I didn’t really have a guide per se when it came to figuring out a system that would work for me. I more or less just followed sound personal finance principles, built up a large emergency fund before I took the leap, and continued to live as frugally as possible. Eventually, I worked out a system that worked well for me that involved essentially having my income directed into a “work” account, then taking personal income from that account.
Joseph D’Agnese and Denise Kiernan seem to have a pretty strong grasp of the financial realities of people who don’t have a regular income and their system has some pretty interesting similarities to mine.
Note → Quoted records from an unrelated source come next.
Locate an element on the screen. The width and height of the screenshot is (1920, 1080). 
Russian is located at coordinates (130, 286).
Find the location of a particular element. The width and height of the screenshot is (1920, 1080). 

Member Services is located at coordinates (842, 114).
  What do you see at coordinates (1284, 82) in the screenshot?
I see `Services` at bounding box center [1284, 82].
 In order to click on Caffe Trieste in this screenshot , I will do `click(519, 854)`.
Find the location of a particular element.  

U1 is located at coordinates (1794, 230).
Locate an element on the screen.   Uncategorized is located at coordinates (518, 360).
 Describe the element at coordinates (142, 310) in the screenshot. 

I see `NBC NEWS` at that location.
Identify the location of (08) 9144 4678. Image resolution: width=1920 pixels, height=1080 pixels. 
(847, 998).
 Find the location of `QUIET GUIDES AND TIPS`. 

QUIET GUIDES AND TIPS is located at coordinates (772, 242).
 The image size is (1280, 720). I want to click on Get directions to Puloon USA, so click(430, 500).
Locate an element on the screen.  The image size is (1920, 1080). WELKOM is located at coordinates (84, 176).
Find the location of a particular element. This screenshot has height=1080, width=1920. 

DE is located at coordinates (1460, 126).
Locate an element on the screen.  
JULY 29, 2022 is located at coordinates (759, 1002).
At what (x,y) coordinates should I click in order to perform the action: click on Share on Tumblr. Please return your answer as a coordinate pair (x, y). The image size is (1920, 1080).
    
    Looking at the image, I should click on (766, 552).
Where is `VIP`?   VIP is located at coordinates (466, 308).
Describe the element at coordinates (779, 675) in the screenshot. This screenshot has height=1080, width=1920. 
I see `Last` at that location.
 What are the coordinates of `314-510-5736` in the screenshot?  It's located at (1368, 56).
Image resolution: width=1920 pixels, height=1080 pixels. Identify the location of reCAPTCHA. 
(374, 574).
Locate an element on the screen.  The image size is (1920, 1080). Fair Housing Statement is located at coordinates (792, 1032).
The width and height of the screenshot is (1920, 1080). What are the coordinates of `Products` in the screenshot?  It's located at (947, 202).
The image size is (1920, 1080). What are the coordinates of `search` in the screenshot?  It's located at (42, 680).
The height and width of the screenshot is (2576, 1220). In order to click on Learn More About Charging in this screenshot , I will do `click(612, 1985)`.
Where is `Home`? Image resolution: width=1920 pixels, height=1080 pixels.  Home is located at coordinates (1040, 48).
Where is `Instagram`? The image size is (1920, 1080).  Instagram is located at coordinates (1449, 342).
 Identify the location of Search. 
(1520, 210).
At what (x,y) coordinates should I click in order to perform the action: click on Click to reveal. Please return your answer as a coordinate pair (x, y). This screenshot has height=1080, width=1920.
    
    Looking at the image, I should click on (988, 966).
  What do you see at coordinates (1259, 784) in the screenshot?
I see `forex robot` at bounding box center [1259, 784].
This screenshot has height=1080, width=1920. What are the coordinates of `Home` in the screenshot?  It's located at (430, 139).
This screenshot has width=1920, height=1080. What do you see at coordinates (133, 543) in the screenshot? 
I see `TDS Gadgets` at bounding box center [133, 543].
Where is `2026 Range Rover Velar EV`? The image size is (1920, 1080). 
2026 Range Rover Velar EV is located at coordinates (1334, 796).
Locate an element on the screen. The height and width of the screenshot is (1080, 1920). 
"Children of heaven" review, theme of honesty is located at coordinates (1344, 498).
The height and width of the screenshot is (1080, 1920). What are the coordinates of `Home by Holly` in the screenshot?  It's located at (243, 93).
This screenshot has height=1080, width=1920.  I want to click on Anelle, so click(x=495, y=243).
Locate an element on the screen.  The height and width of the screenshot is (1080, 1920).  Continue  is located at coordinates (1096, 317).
Being Straight with Yourself
The first section of the book speaks mostly to people who aspire to self-employment but don’t have a strong personal finance backbone. In other words, it reads somewhat like a basic personal finance book but with a strong eye out for the idea that someday, in the future, you won’t have a big regular paycheck.
What’s different? One big difference is the strong hints toward having a big emergency fund. Another big difference is the enormous focus on goals. The authors make a big point of saying that every dollar you spend should be goal-oriented. You can have things that you want, sure, but you need to think about them independently and then make sure that every dollar you have goes toward one of these independently analyzed targets.
The Basics of the System
The system that’s described in the book focuses on breaking your savings down into three main areas: emergency, retirement, and taxes. Essentially, what you’ll end up doing is creating an account where all money that comes into your life will go. From that account, withdrawals (preferably automatic ones) into separate accounts for taxes, emergencies, and retirement will happen. From what’s left, you’ll take withdrawals to live on – the ones that will be used in your ordinary life.
In the end, it’s not really all that different than the system I’ve come to use. Every dollar that comes in goes to a central holding place, out of which comes money for various purposes. It’s really a system that you have to get used to, in some form or another, if you’re going to freelance.
Growing the Plan and Living the Dream
As your income grows, your allotment in various areas will change. The percentage you take out for taxes will go up, of course. Your emergency percentage might stay the same or go down. Your retirement savings will probably stay the same by percentage.
Notice the key word “percentage” here. Every so often, you’ll want to recalculate how much you’re taking out for these key purposes as a percentage of your total income. You’re also going to want to adjust those percentages as you go along.
Another key is a “worst case scenario” plan. You need a plan in place for what will happen if the freelancing gig falls apart. What will you do next? How long do you have to pull it off?
Is The Money Book for Freelancers, Part-Timers, and the Self-Employed Worth Reading?
Are you a freelancer, a part-timer, or self-employed? More importantly, are you thinking seriously about making that leap? Your answer to those questions tells you immediately whether this book is for you or not.
D’Agnese and Kiernan cover this specific topic really well and if you’re in that boat, this is almost an essential read. However, some of their approaches don’t really make sense for folks who don’t have freelance work or self-employment on their radar screen.
The title alone selects the people who will get value from reading this book.